Hi all,
thank you for allowing me to join this site. I am concerned for my 5 year old grandson. He has speech and language delay plus has a diagnosis of Early Developmental Impairment. I have researched all I can on this subject but there appears very little out there. I think I am right in thinking its a term used for assessing a preschool child and then becomes global developmental delay.
His parents were told by both a specialist speech therapist and the community paediatric consultant that he would invariably be drawn to younger children to play with and gave no reasons for this. His preschool reports put him on average at 16-22 months for almost all subjects and the preschool never saw fit to get hold of his parents about this . Tom was 4 at the time!
Speech therapy has been sporadic at best and only involves the school.
Tom is now 5 yrs and 4mths old and yet appears to be much much younger. He has also started to "gurn " extremely badly. It used to be when he was excited but now appears out of the blue and for no reason.
He also has sensory problems and an eating problem too.
My son applied for EHCP but didn’t even get past the assessment level despite the ST noting Tom needed extra help. They are in the process of appealing.
The school’s SENCO have not bothered to assess Tom, the SEND was due to go and see him but covid became the umbrella by which all help or even vague offers of help have been withdrawn.
My grandson is a happy little boy which is wonderful but lately has tried to tell us of bullying at school which is another concern.
Tom receives DLA on the sole strength of the dx of EDI and yet the Education Dept refused to allow the application to go forrward.
I’m sorry for this long winded intro but as a grandmother am concerned for my little lovely boy. The Dr made the diagnosis and then has left Tom’s parents to flounder all alone. She did ask if the gurning was a tic but I think this is just a delaying tactic by another professional in order to offload parental concern for another few months.
Tom was tested for Fragile X but this came back normal.
Not sure if anyone here can offer advice but we as a family are so concerned by Tom. I think we just want to feel not so alone.
Thank you for reading
Hi there, my son’s EHCP application was turned down initially and that decision was reversed on appeal. There should be a local SENDIASS independent education advice service available in your local authority and I can also recommend IPSEA for advice around EHCP and other educational matters (IPSEA) Independent Provider of Special Education Advice
For support there may also be a local parent carer forum normally made up of parents and carers of children with additional needs and or disabilities and they can be a great source of local support, also the local authority should have a SEND local offer directory that lists services.
I hope this info can help, I can see how much you care and how supportive you are.
a_parents_guide_-improving_the_well-being_of_young_children_with_learning_disabilities.pdf (1.5 MB)
Hello,
I would not want to advise on the process, but your very touching email reminded me of a booklet we published a couple of years ago.
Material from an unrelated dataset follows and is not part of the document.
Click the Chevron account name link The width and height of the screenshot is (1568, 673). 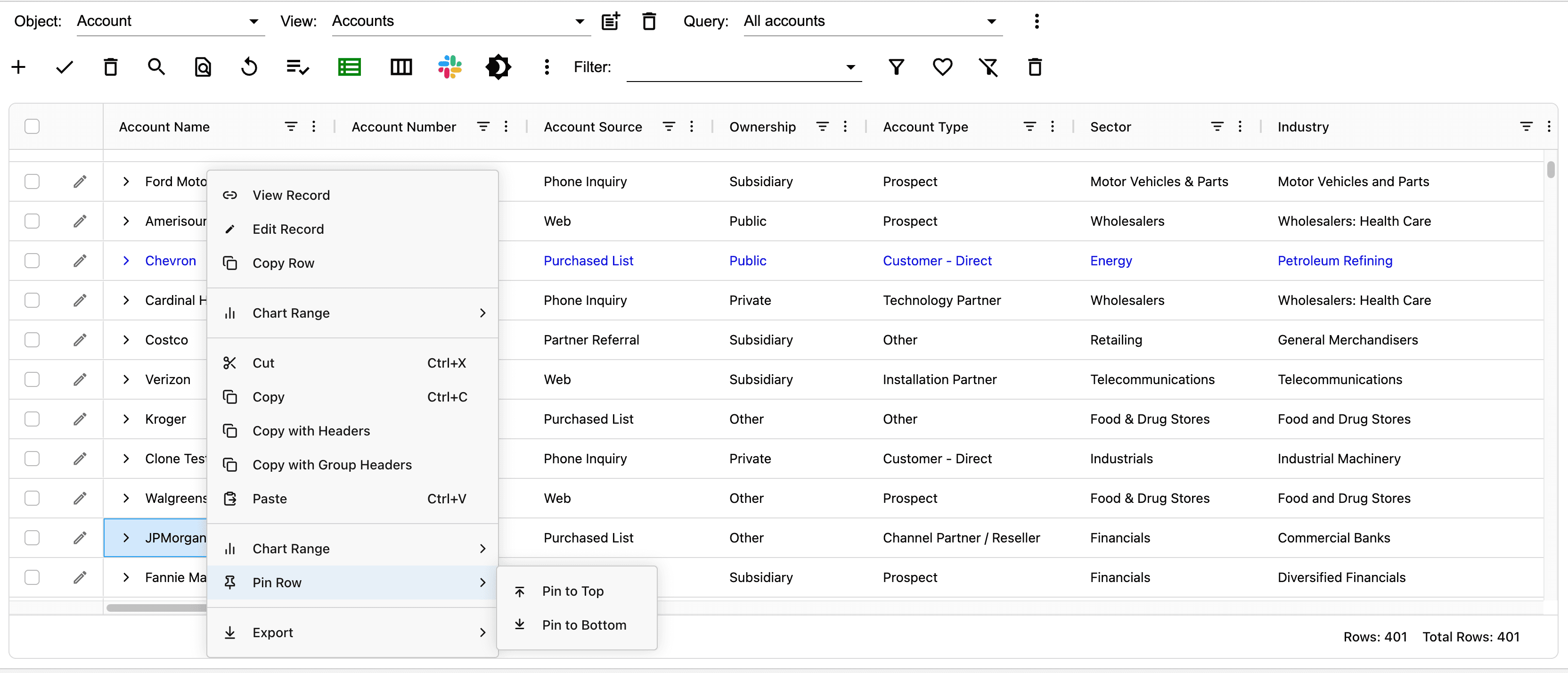pos(171,261)
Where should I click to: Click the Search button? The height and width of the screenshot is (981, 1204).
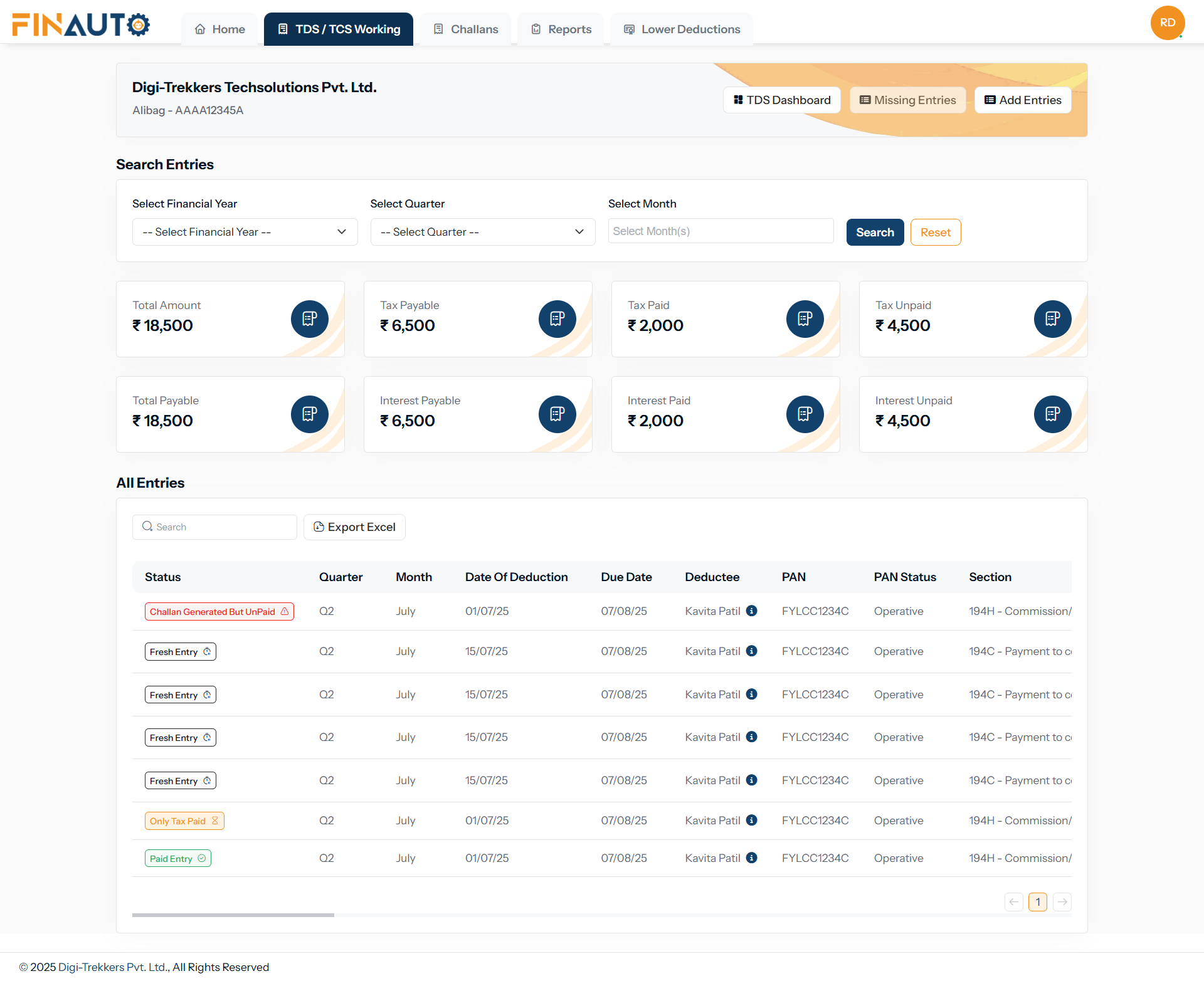tap(875, 232)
The focus is on family life. We translated some of our research over the years into suggestions about daily life, and many parents added their views and experiences. Hope this might be of interest to you and your grandson’s parents.
Best wishes,
Vaso
Thank you both so much for taking the time out to respond to my email. Strangely (and out of the blue hmmm) the school SENCO phoned my son at work yesterday. He apparently started somewhat belligerently but then stated he had assessed Tom again ( last week ,again hmmm) .My son had to press him on any results and the SENCO said Tom had scored under 70 but wouldn’t say how much under or if there had been any progress since last time. We actually don’t know if there was a prior assessment anyway as have never seen any paperwork. The SENCO suggested ( vaguely ) that my son not make waves until the end of spring term, again this appears to be a delaying tactic we feel. He seemed to agree that Tom needed extra help but that has been obvious since preschool. He put Tom’s age at 3 yrs 9 mths ( he is 5yrs 4 mths ) He did say that Tom uses the name of a certain teacher in talking about all teachers which explains how Mrs **** can be everywhere at once lol. We are a small family, my children are in their 40s and I have a lung condition that means I won’t be around for most of Tom’s childhood. I think that’s why I am so worried that Tom is being left to fend for himself within a class and within a school which with the greatest will in the world faces the financial problems so many schools face. The SENCO said cheerily that Tom “wasn’t the worst in the class” …a terrible statement of things to come for SN’s children I think. Again thank you ,will look at the booklet and lurk here if I may.
Welcome Vaso and thanks for sharing that very helpful guide,
There is also a support group for grandparents of children with special educational needs and disabilities. It might be worth exploring their website and it offers support.